Basically if there was no transaction before between the buyer and the seller, this is the first occurrence in line i
so the variable new
takes the value 1
.
What I have tried until now, is to sort the database (as a data.table) by date and by buyer. Then I use a For Loop, which would work in other languages but here it does not for some reason.
EDIT: A reduced sample would look like this:
library(data.table)
set.seed(1)
Data <- data.frame(
Month = c(1,1,2,2,3,3,3,4,4,4,5,5,5,5,6,6,6,6,3,4,5),
Amount <- rnorm(21,mean=100,sd=20),
Code_ID_Buy = c("100D","100D","100D","100D","100D","100D","100D","100D","100D","100D","100D","100D","100D","100D","100D","100D","100D","100D","102D","102D","102D"),
Code_ID_Sell = c("98C","99C","98C","99C","98C","99C","96V","98C","99C","96V","98C","99C","96V","94D","98C","99C","96V","94D","25A","25A","25A"),
Distancewithlastr1 = c(NA,NA,NA,NA,NA,NA,NA,1,1,1,2,2,2,2,1,1,1,1,0,1,2),
LastRelationshipseller = c("98C","98C","98C","98C","98C","98C","98C","96V","96V","96V","96V","96V","96V","96V","94D","94D","94D","94D",NA,"25A","25A")
)
Data$new<-0
setDT(Data)[order(Month, Code_ID_Buy, Code_ID_Sell), new := {
r <- rowid(Code_ID_Buy, Code_ID_Sell)
+(r==1L)
}]
Data[Month==1L, new:=0L]
View(Data)
The data is already ordered since I used (and it works fine) : Data<-Data[order(month),] Data<-Data[order(Code_ID_Buy),]
However, what I would like to do now is to introduce the new column "new" that takes value 1 if and if only R does not find any observation where ID_Buy and ID_Sell are the same before the given date (new customer relationship)

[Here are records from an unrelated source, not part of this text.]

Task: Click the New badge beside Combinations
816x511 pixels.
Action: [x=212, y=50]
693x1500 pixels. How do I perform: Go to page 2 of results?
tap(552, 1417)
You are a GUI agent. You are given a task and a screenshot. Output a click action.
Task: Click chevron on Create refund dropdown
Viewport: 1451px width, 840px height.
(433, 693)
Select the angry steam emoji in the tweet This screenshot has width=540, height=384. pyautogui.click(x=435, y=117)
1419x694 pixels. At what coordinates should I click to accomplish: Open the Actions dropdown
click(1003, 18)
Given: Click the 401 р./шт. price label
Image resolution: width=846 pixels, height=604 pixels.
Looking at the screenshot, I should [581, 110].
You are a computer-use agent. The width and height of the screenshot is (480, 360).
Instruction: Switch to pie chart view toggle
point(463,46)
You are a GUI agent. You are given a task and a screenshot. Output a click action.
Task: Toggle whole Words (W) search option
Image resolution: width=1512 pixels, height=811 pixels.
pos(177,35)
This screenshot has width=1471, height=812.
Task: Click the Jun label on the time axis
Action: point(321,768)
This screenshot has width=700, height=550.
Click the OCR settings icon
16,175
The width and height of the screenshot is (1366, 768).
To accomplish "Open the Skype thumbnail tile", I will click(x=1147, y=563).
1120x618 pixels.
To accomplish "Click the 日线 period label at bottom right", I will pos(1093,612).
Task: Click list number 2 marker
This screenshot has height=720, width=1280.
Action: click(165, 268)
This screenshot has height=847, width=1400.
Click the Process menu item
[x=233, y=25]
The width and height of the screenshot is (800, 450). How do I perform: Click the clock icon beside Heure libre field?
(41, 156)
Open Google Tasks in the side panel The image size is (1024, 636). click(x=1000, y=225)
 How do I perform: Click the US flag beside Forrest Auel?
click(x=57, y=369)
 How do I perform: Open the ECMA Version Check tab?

In the example above, line 7,14 and 19 should be marked with 1 but none of the others.
In a second step, I would like to calculate the number of months between the first and second relationship (a column "distance", which would take the value "month of new relationship"-"month of last new relationship" else, that is in line 14, it would take the value "2",5-3, but this is getting ahead of myself).
Is this sufficient information ? Thank you a lot already for your time.
EDIT : @chinsoon12 thank you a lot, you are really good ! this seem to work like that(I actually didn't want NA when new = 0, so I changed your formula by removing new==1L and it does not work because the distance for all lines with new=0 is 1 because it calculates the time not with the last new == 1L but the distance with the last new==0L)
I have also however a small question : I used
Data[new==1L, distance := .SD[.SD, on=.(Code_ID_Buy, Month<Month), mult="last",
by=.EACHI, i.Month - x.Month]$V1], but is it possible to know which was the Code_ID_Sell for the line which serves as basis (in line "x" from what I understand) for each i?